Recent reports of myocardial recovery after mechanical unloading with left ventricular assist devices (LVADs) have challenged the prevailing notion that end-stage heart failure (HF) is irreversible. To improve our understanding of this phenomenon, we comprehensively analysed the structural, functional, and energetic changes in failing human cardiomyocytes after LVAD implantation.

Based on a prospectively registered protocol (PROSPERO-CRD42022380214), 30 eligible studies were identified from 940 records with a pooled population of 648 patients predominantly with non-ischaemic cardiomyopathy.

LVAD led to a substantial regression in myocyte size similar to that of donor hearts (standardised mean difference, −1.29; p<0.001). The meta-regression analysis revealed that HF duration was a significant modifier on the changes in myocyte size. There were some suggestions of fibrosis reversal (−5.17%; p=0.009); however, this was insignificant after sensitivity analysis. Developed force did not improve in cardiac trabeculae (n=5 studies); however, non-physiological isometric contractions were tested. At the myocyte level (n=4 studies), contractile kinetics improved where the time-to-peak force reduced by 41.7%–50.7% and time to 50% relaxation fell by 47.4%–62.1% (p<0.05). Qualitatively, LVAD enhanced substrate utilisation and mitochondrial function (n=6 studies). Most studies were at a high risk of bias.
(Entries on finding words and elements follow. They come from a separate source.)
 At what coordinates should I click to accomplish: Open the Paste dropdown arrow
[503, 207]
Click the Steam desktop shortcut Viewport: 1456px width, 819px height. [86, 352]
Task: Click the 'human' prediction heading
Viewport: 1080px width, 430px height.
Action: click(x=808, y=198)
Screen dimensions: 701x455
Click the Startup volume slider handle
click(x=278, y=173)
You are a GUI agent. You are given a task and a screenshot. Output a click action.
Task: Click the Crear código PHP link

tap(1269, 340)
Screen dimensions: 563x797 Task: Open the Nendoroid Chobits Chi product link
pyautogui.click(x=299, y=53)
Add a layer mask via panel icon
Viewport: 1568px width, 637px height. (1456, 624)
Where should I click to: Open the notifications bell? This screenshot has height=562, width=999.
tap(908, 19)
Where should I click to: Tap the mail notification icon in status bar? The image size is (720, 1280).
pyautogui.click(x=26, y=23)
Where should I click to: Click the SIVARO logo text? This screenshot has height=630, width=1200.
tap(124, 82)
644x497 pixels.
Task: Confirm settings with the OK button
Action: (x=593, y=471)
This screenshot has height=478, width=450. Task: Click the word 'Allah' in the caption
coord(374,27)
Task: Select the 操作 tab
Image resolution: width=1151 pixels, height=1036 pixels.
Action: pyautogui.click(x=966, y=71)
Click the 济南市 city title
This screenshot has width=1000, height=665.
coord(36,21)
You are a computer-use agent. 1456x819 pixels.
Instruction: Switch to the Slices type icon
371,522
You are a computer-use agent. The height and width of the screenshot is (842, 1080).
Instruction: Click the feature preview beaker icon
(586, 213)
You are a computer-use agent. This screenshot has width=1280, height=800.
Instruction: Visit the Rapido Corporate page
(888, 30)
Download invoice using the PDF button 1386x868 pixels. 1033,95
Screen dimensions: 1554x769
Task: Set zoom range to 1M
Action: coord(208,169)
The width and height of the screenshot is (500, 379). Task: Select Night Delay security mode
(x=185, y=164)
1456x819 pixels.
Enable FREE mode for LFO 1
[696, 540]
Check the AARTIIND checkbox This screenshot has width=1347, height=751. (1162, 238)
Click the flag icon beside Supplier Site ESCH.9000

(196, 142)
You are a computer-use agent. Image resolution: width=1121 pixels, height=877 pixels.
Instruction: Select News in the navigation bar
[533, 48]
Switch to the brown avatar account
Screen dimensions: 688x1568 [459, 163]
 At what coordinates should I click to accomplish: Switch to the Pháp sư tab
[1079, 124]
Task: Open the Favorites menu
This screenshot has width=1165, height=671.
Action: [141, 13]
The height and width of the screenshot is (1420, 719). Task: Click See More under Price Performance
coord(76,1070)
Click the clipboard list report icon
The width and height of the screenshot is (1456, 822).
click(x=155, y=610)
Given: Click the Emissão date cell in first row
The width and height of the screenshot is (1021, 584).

The regression of maladaptive hypertrophy, partial fibrosis reversal, and normalisation in metabolic pathways after LVAD may be a testament to the heart’s remarkable plasticity, even in the advanced stages of HF. However, inconsistencies exist in force-generating capabilities. Using more physiological force-length work-loop assays, addressing the high risks of bias and clinical heterogeneity are crucial to better understand the phenomenon of reverse remodelling.